O Senado dos Estados Unidos confirmou neste sábado (8) Todd Blanche, ex-advogado pessoal de Donald Trump, como secretário de Justiça. A votação foi apertada: 50 votos a favor e 49 contra. Houve preocupação de políticos dos dois partidos sobre a independência de Blanche em relação ao presidente.
O Senado dos Estados Unidos confirmou neste sábado (8) Todd Blanche, ex-advogado pessoal de Donald Trump, como secretário de Justiça do país. A votação, aprovada por margem apertada de 50 votos a 49, encerrou uma das disputas mais controversas do segundo mandato do republicano. Preocupações bipartidárias sobre a falta de independência de Blanche em relação ao presidente quase levaram a indicação a um fracasso no Congresso.
- Blanche já era o chefe interino do Departamento de Justiça desde a saída de Pam Bondi.
- Ele foi advogado de Trump em vários casos, incluindo o caso da atriz Stormy Daniels.
- Duas senadoras republicanas votaram contra a indicação, junto com os democratas.
- O senador Bill Cassidy foi o voto decisivo para aprovar Blanche.
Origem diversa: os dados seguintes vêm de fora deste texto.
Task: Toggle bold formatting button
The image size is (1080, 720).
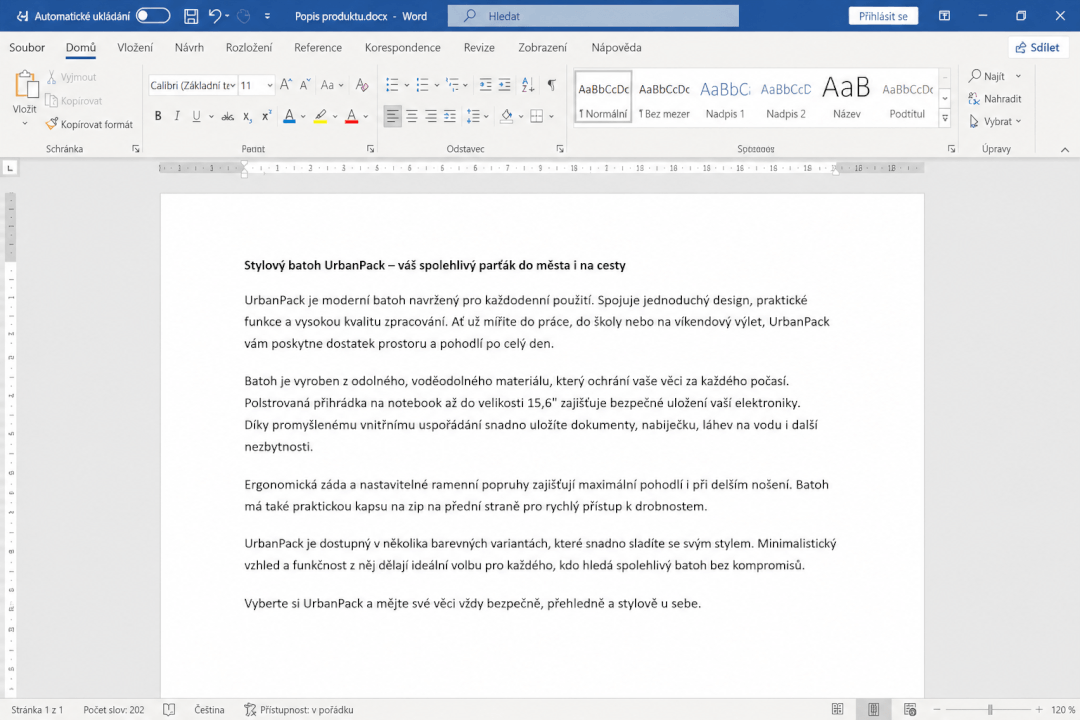Action: point(158,116)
- Blanche fez mudanças em medidas polêmicas para conseguir ser aprovado.
Blanche já ocupava o cargo de forma interina desde a saída de Pam Bondi, que foi demitida no início de abril durante a crise do caso Jeffrey Epstein. Antes de entrar no governo, Blanche foi o advogado pessoal de Trump em vários processos criminais, incluindo o caso da atriz pornô Stormy Daniels.
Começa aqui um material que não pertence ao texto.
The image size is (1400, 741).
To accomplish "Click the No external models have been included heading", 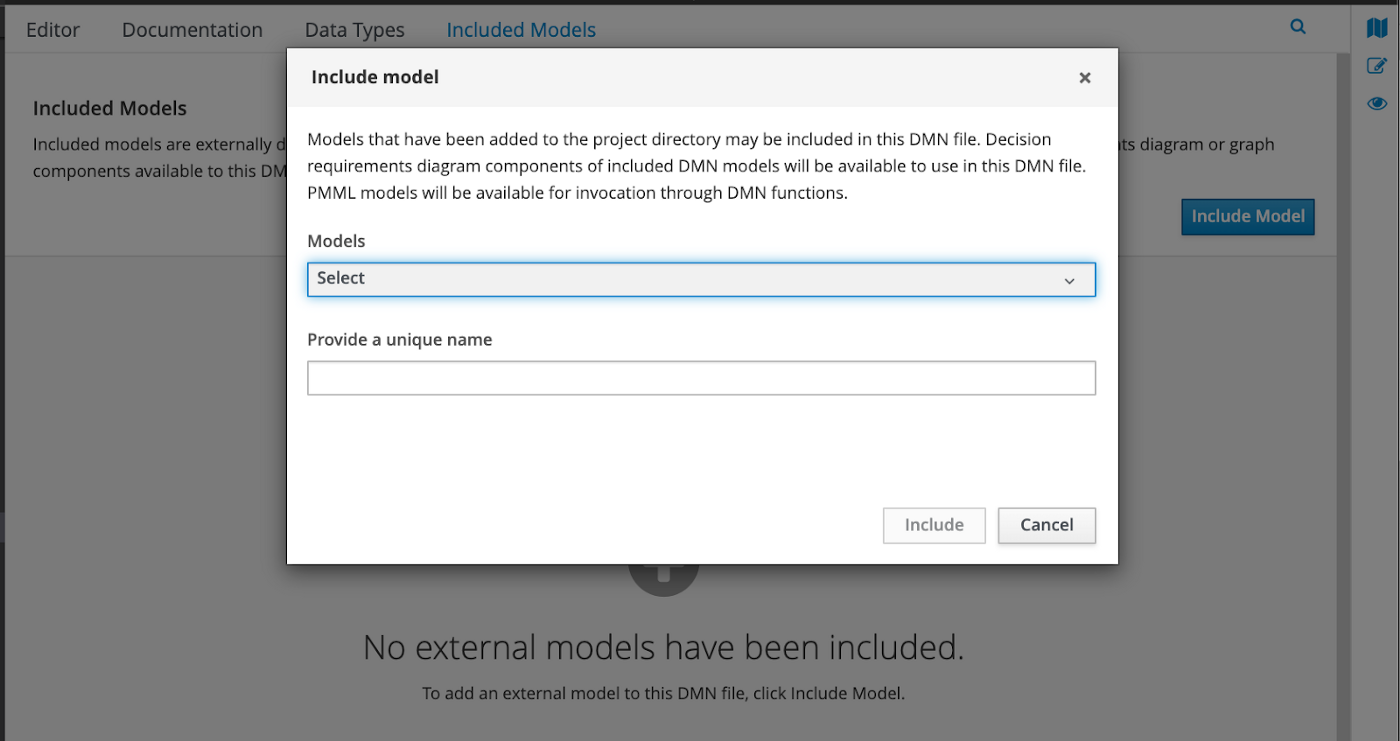I will click(663, 648).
Votação apertada e negociações
No plenário do Senado, controlado pelo Partido Republicano por uma margem pequena, a confirmação de Blanche exigiu negociações intensas. As republicanas Susan Collins e Lisa Murkowski, conhecidas por terem posições mais independentes, votaram contra a indicação, junto com os democratas. O senador republicano Bill Cassidy foi o voto decisivo para aprovar a nomeação.
Medidas polêmicas de Blanche
A resistência dentro do próprio partido republicano era por causa de duas medidas que Blanche adotou enquanto era interino no Departamento de Justiça. A primeira foi a tentativa de criar um fundo de US$ 1,8 bilhão para combater o que o governo chama de "aparelhamento político" da Justiça. Esse fundo seria para indenizar cidadãos que dissessem ter sido perseguidos pelo governo federal em gestões anteriores. O programa foi criticado como uma forma de recompensar aliados de Trump, incluindo pessoas envolvidas na invasão do Capitólio.
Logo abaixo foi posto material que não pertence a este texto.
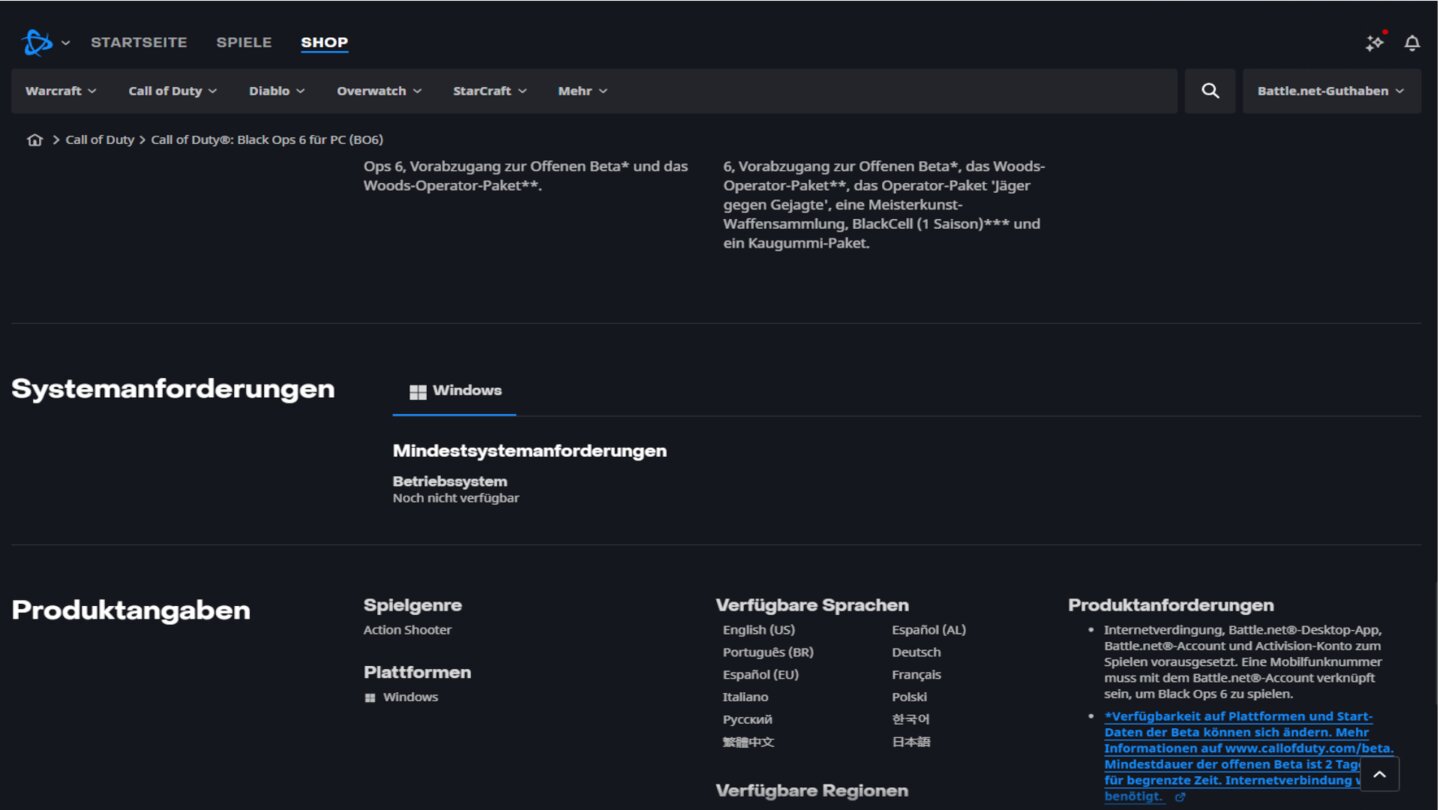Go to the STARTSEITE tab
A segunda medida foi um decreto de maio sobre um acordo entre o Departamento de Justiça e Trump. Esse acordo, na visão de senadores dos dois partidos, poderia ser usado como uma proteção ampla contra auditorias fiscais e investigações financeiras do presidente e de pessoas ligadas a ele.
Recuo para aprovação
Para conseguir ser aprovado, Blanche recuou. Antes da votação, ele publicou uma nova ordem administrativa cancelando o fundo bilionário. Além disso, ele limitou o alcance do acordo de imunidade tributária, deixando claro que ele vale apenas para as partes envolvidas no processo original e somente para casos passados. Essas mudanças fizeram com que parte dos republicanos aceitasse a indicação.
Críticas dos democratas
Os democratas foram contra a nomeação desde o início e disseram que Trump está usando o Departamento de Justiça como uma arma política. O senador Dick Durbin afirmou que Blanche age como advogado pessoal do presidente, tratando o departamento como um escritório de advocacia com um único cliente: o presidente.
Futuro do Departamento de Justiça
O Departamento de Justiça sempre teve bastante independência em relação à Casa Branca. No segundo mandato de Trump, essa relação mudou. O departamento processou adversários de Trump, demitiu promotores de carreira e disse que seguia ordens do presidente. Juízes federais criticaram promotores por apresentarem casos fracos, e grandes júris se recusaram a apresentar acusações em algumas situações. Funcionários de carreira foram removidos de cargos importantes, reduzindo o quadro em áreas como direitos civis e ética.
Blanche afirma ter ajudado a reduzir a criminalidade a níveis historicamente baixos e a corrigir injustiças que ele acredita terem sido cometidas pelo governo de Joe Biden contra Trump e seus aliados. Seus apoiadores dizem que ele está comprometido com a missão do departamento de manter o país seguro.